** SOURCE MATERIAL follows **
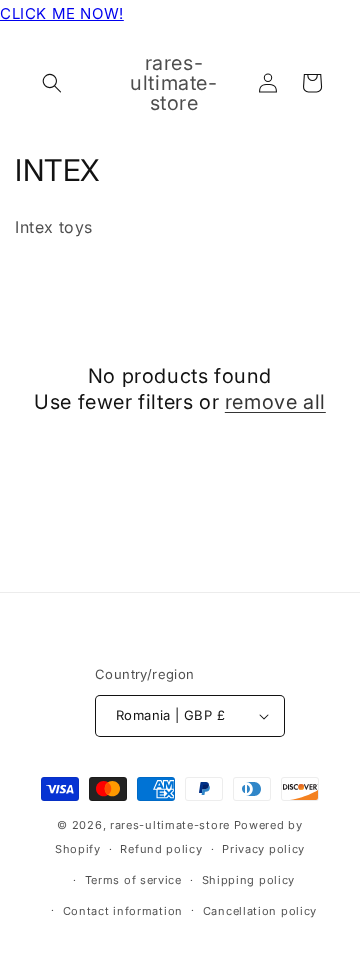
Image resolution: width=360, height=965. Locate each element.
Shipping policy (249, 880)
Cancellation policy (260, 911)
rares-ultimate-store (170, 825)
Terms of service (133, 880)
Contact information (123, 911)
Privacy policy (263, 849)
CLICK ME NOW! (62, 13)
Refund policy (161, 849)
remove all (275, 402)
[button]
** End of SOURCE MATERIAL **
• WORK INSTRUCTIONS: Only the lines from the one containing "Privacy policy (263, 849)" through the final line of the data belong in the answer, repeated exactly.

• RESULT FOR THIS TASK:
Privacy policy (263, 849)
CLICK ME NOW! (62, 13)
Refund policy (161, 849)
remove all (275, 402)
[button]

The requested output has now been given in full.